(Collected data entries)
****************

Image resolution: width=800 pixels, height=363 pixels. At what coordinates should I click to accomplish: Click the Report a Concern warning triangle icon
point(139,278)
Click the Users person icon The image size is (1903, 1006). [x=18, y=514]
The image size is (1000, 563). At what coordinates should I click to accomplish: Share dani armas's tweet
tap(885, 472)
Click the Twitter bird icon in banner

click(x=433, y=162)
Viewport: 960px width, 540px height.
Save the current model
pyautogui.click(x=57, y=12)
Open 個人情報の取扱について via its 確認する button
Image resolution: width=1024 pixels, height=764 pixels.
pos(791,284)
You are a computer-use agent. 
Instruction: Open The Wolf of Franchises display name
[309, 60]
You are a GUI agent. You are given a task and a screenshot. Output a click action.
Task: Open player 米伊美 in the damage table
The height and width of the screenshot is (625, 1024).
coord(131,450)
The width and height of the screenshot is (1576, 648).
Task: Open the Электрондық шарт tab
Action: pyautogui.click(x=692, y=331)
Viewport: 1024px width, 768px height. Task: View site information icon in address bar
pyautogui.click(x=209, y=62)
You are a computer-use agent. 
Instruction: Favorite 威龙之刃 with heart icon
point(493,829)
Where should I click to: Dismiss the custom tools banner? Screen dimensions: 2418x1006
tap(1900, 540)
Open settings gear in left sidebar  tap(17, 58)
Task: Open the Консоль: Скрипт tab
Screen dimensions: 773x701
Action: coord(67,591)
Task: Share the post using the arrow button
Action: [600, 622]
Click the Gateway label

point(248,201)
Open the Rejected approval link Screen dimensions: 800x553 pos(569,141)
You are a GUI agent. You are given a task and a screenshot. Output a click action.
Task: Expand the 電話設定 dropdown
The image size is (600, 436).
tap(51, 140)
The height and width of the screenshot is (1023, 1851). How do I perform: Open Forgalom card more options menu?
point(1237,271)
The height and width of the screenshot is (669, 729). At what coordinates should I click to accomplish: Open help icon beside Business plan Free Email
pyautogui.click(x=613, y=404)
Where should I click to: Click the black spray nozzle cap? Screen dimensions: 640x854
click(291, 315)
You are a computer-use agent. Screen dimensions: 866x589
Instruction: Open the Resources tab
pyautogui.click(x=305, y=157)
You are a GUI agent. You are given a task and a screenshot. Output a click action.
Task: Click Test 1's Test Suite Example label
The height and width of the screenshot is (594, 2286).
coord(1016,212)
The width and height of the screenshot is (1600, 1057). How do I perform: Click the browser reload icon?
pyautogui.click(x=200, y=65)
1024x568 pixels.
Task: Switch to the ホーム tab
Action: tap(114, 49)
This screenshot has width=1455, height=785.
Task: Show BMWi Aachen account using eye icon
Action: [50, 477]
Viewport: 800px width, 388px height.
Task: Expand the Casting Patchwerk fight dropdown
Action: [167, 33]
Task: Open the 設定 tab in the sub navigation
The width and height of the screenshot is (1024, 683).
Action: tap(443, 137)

****************

Repeat all of the data exactly.

■ **Exercise solution**
Image resolution: width=800 pixels, height=363 pixels. At what coordinates should I click to accomplish: Click the Report a Concern warning triangle icon
point(139,278)
Click the Users person icon The image size is (1903, 1006). [x=18, y=514]
The image size is (1000, 563). At what coordinates should I click to accomplish: Share dani armas's tweet
tap(885, 472)
Click the Twitter bird icon in banner

click(x=433, y=162)
Viewport: 960px width, 540px height.
Save the current model
pyautogui.click(x=57, y=12)
Open 個人情報の取扱について via its 確認する button
Image resolution: width=1024 pixels, height=764 pixels.
pos(791,284)
You are a computer-use agent. 
Instruction: Open The Wolf of Franchises display name
[309, 60]
You are a GUI agent. You are given a task and a screenshot. Output a click action.
Task: Open player 米伊美 in the damage table
The height and width of the screenshot is (625, 1024).
coord(131,450)
The width and height of the screenshot is (1576, 648).
Task: Open the Электрондық шарт tab
Action: pyautogui.click(x=692, y=331)
Viewport: 1024px width, 768px height. Task: View site information icon in address bar
pyautogui.click(x=209, y=62)
You are a computer-use agent. 
Instruction: Favorite 威龙之刃 with heart icon
point(493,829)
Where should I click to: Dismiss the custom tools banner? Screen dimensions: 2418x1006
tap(1900, 540)
Open settings gear in left sidebar  tap(17, 58)
Task: Open the Консоль: Скрипт tab
Screen dimensions: 773x701
Action: coord(67,591)
Task: Share the post using the arrow button
Action: [600, 622]
Click the Gateway label

point(248,201)
Open the Rejected approval link Screen dimensions: 800x553 pos(569,141)
You are a GUI agent. You are given a task and a screenshot. Output a click action.
Task: Expand the 電話設定 dropdown
The image size is (600, 436).
tap(51, 140)
The height and width of the screenshot is (1023, 1851). How do I perform: Open Forgalom card more options menu?
point(1237,271)
The height and width of the screenshot is (669, 729). At what coordinates should I click to accomplish: Open help icon beside Business plan Free Email
pyautogui.click(x=613, y=404)
Where should I click to: Click the black spray nozzle cap? Screen dimensions: 640x854
click(291, 315)
You are a computer-use agent. Screen dimensions: 866x589
Instruction: Open the Resources tab
pyautogui.click(x=305, y=157)
You are a GUI agent. You are given a task and a screenshot. Output a click action.
Task: Click Test 1's Test Suite Example label
The height and width of the screenshot is (594, 2286).
coord(1016,212)
The width and height of the screenshot is (1600, 1057). How do I perform: Click the browser reload icon?
pyautogui.click(x=200, y=65)
1024x568 pixels.
Task: Switch to the ホーム tab
Action: tap(114, 49)
This screenshot has width=1455, height=785.
Task: Show BMWi Aachen account using eye icon
Action: [50, 477]
Viewport: 800px width, 388px height.
Task: Expand the Casting Patchwerk fight dropdown
Action: [167, 33]
Task: Open the 設定 tab in the sub navigation
The width and height of the screenshot is (1024, 683).
Action: tap(443, 137)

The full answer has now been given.